Task description:
Starting at the line that contains "Task: Focus the 请输入手机号码 phone number field" and continuing through the end of the records below, lay out those lines as a numbered list, skipping blank lines and leaving out the pictures.

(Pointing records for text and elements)
--- begin ---

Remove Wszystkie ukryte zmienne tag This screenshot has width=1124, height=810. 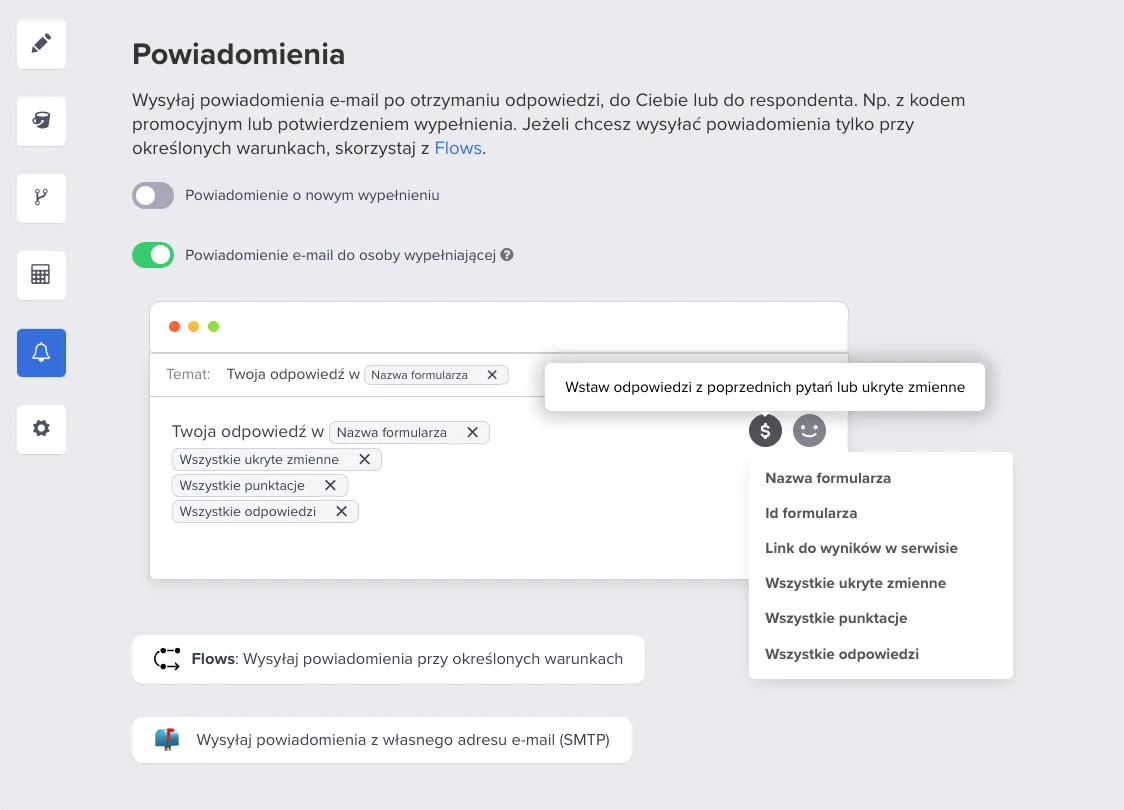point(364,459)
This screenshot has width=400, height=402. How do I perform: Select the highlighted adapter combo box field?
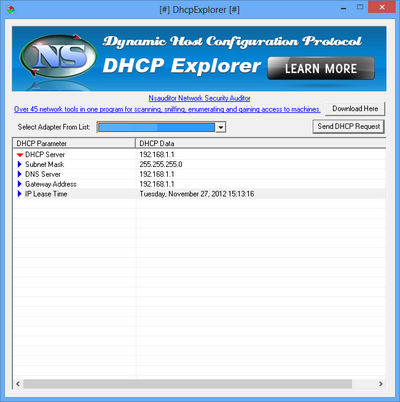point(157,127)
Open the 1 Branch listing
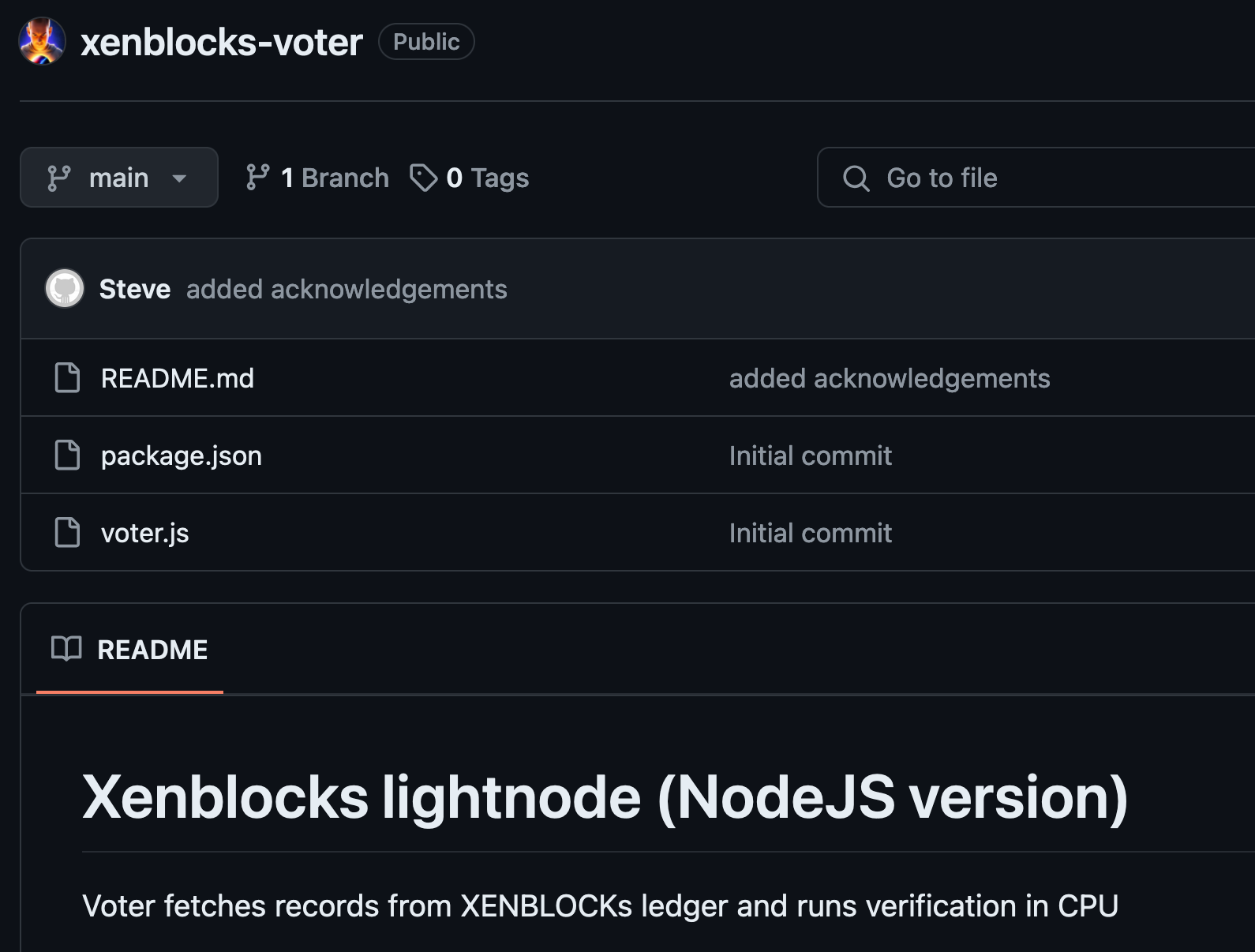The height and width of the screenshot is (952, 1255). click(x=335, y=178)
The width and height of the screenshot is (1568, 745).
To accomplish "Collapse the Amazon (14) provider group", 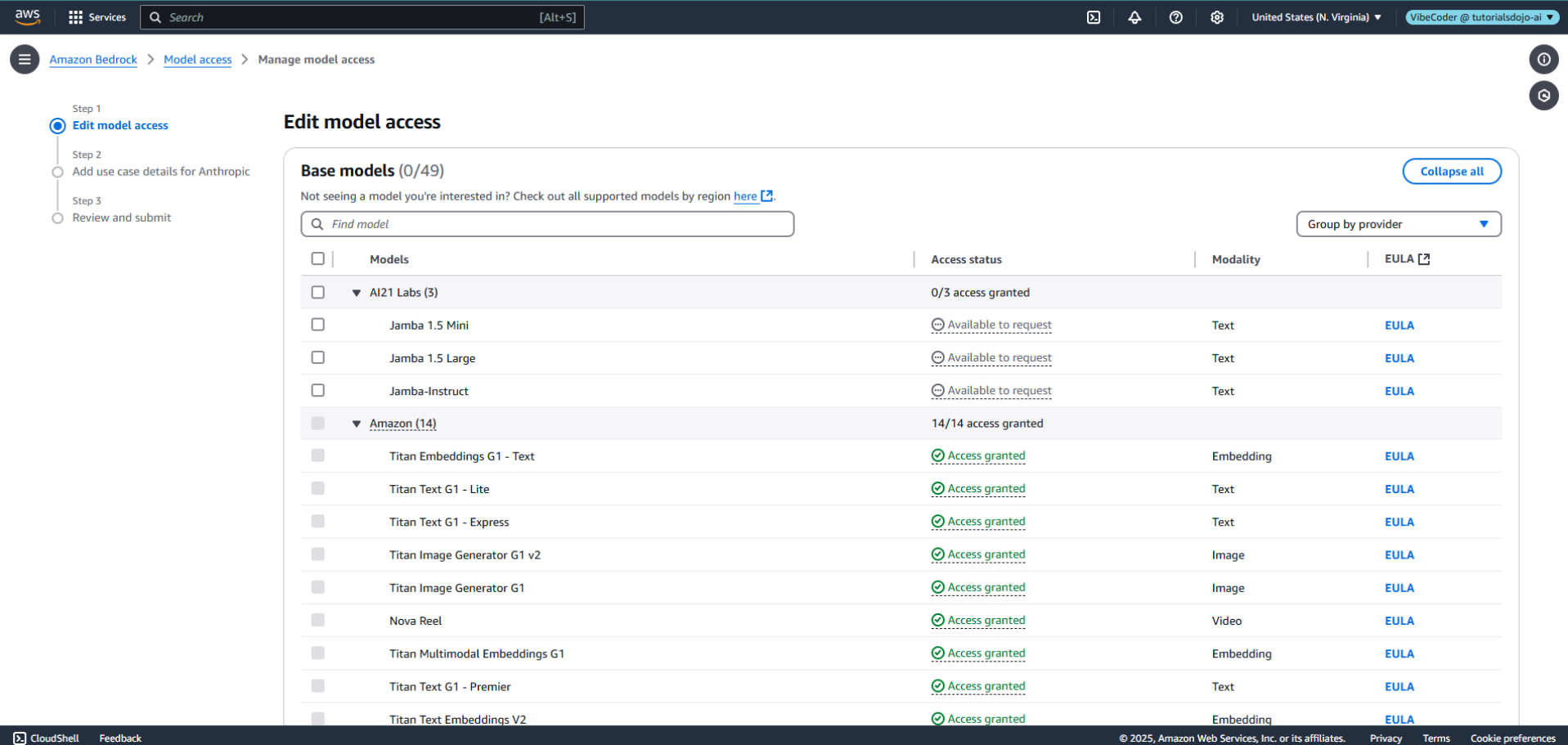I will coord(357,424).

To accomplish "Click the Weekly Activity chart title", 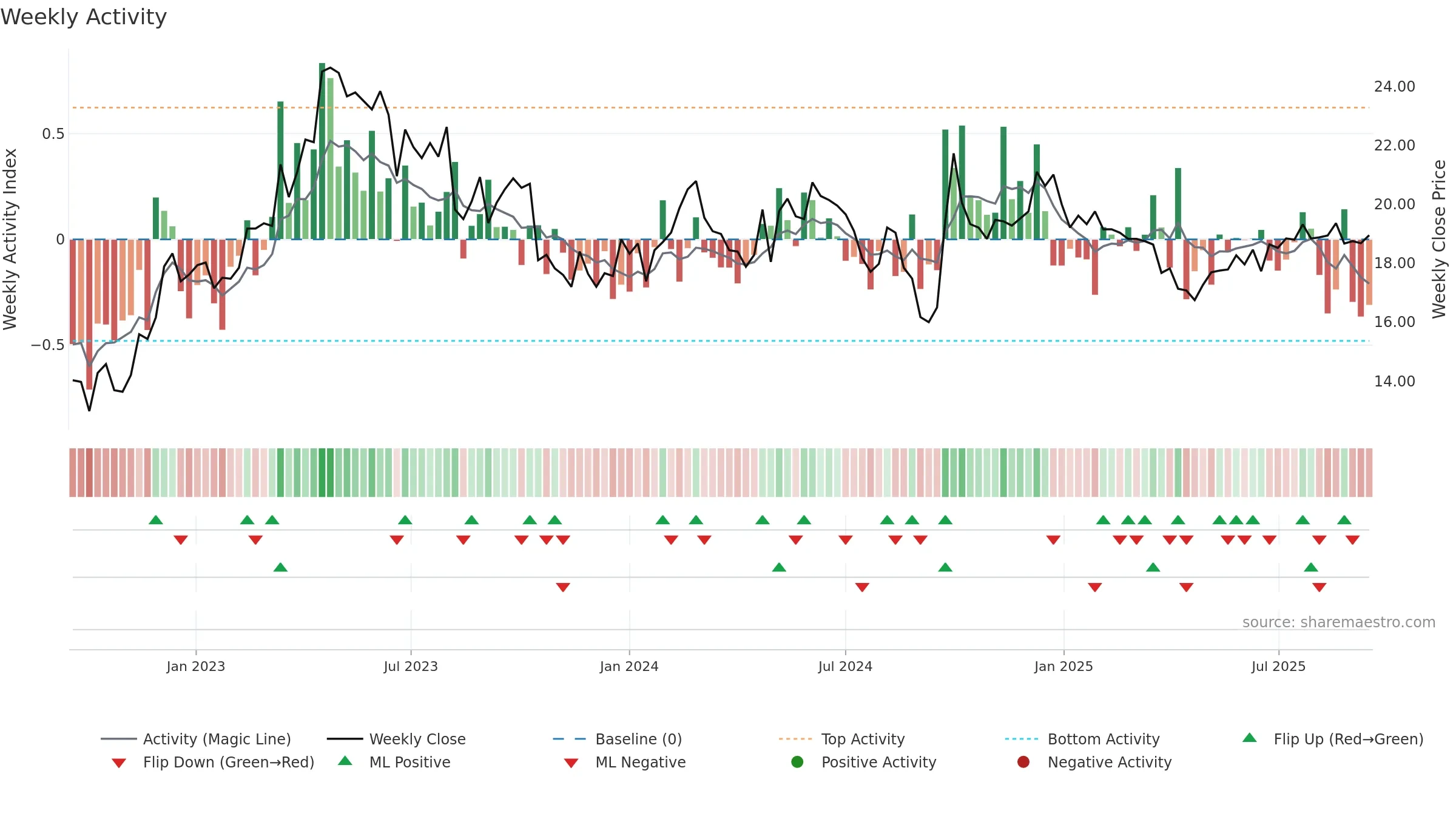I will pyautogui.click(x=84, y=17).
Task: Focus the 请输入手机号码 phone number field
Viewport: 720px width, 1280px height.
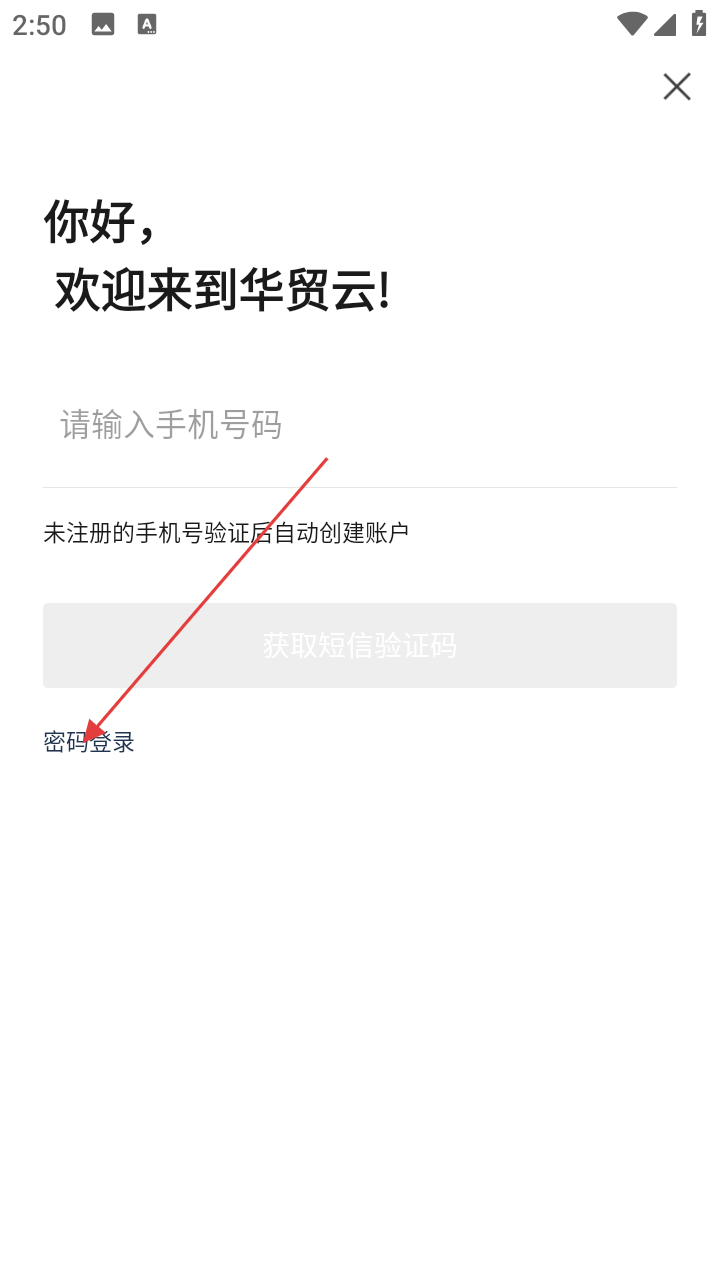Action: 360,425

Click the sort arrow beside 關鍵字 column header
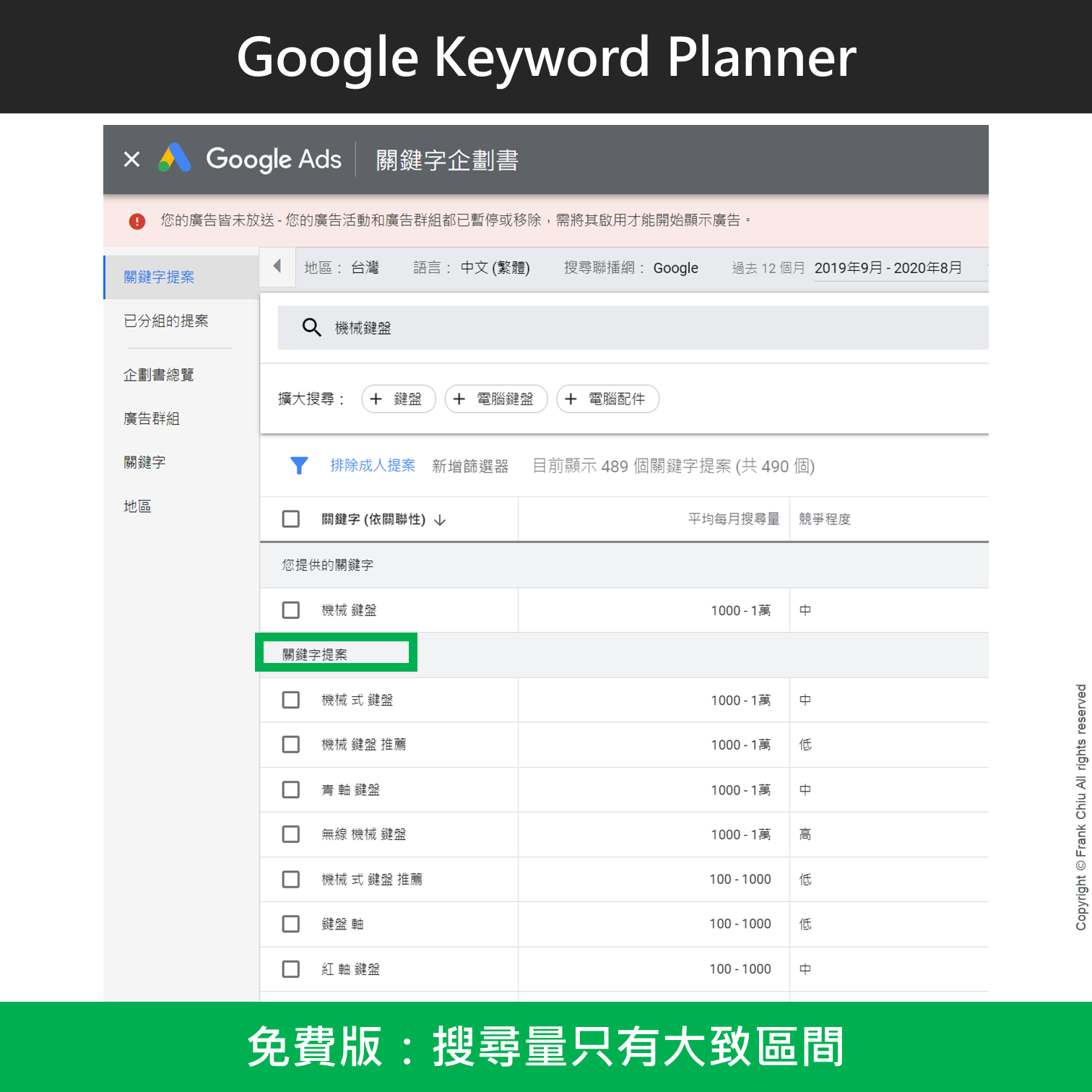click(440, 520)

--- end ---

Completed exercise:
1. Task: Focus the 请输入手机号码 phone number field
2. Viewport: 720px width, 1280px height.
3. Action: 360,425
4. Click the sort arrow beside 關鍵字 column header
5. click(440, 520)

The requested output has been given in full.